--- 选定文本 ---
[LeetCode] 746. Min Cost Climbing Stairs

On a staircase, the i-th step has some non-negative cost cost[i] assigned (0 indexed).

Once you pay the cost, you can either climb one or two steps. You need to find minimum cost to reach the top of the floor, and you can either start from the step with index 0, or the step with index 1.

Example 1:

Input: cost = [10, 15, 20]
Output: 15

Explanation: Cheapest is start on cost[1], pay that cost and go to the top.

Example 2:

Input: cost = [1, 100, 1, 1, 1, 100, 1, 1, 100, 1]
Output: 6

Explanation: Cheapest is start on cost[0], and only step on 1s, skipping cost[3].
Note:
cost will have a length in the range [2, 1000].
Every cost[i] will be an integer in the range [0, 999].

--- 给定材料 ---
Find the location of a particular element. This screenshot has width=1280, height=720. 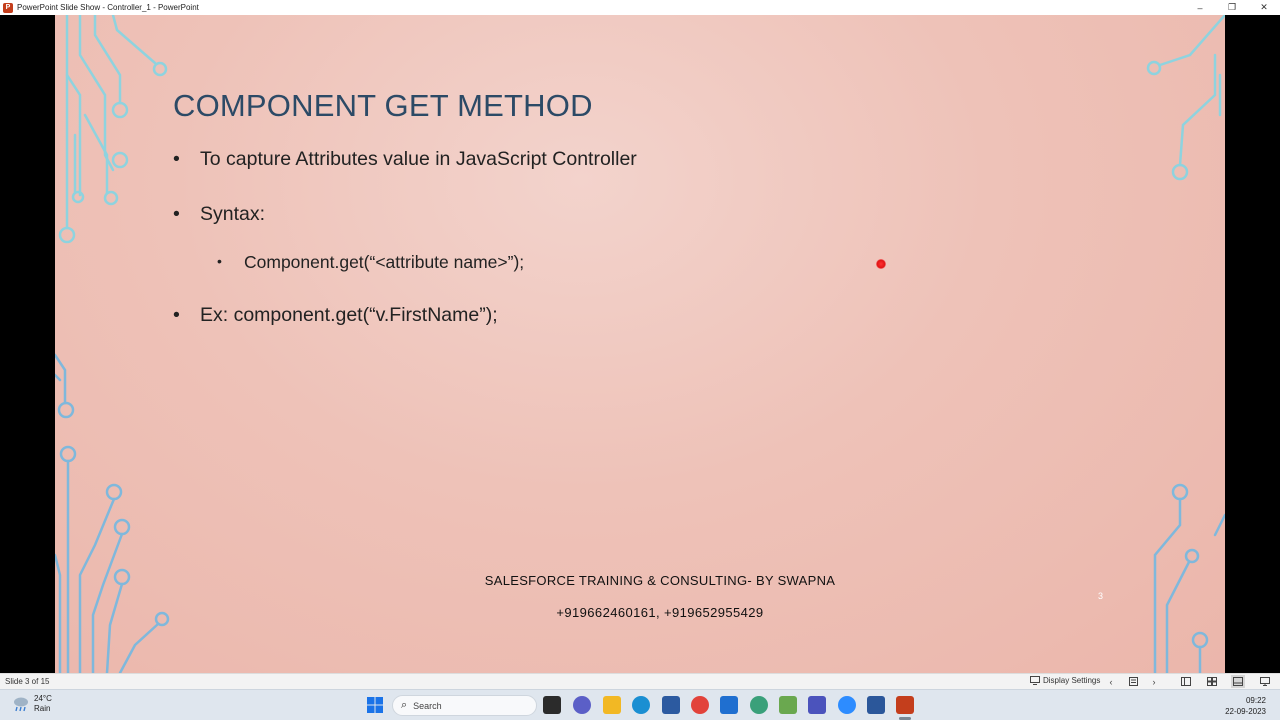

--- 任务要求 A ---
根据选定文本，可以从哪些下标的台阶开始爬？
--- 任务要求 B ---
请把选定文本中“Explanation: Cheapest is start on cost[0], and”与“range [0, 999].”之间的部分原样重写一遍，两端的词句都包括在内。

--- 任务输出 A ---
可以从下标为 0 或下标为 1 的台阶开始。

--- 任务输出 B ---
Explanation: Cheapest is start on cost[0], and only step on 1s, skipping cost[3].
Note:
cost will have a length in the range [2, 1000].
Every cost[i] will be an integer in the range [0, 999].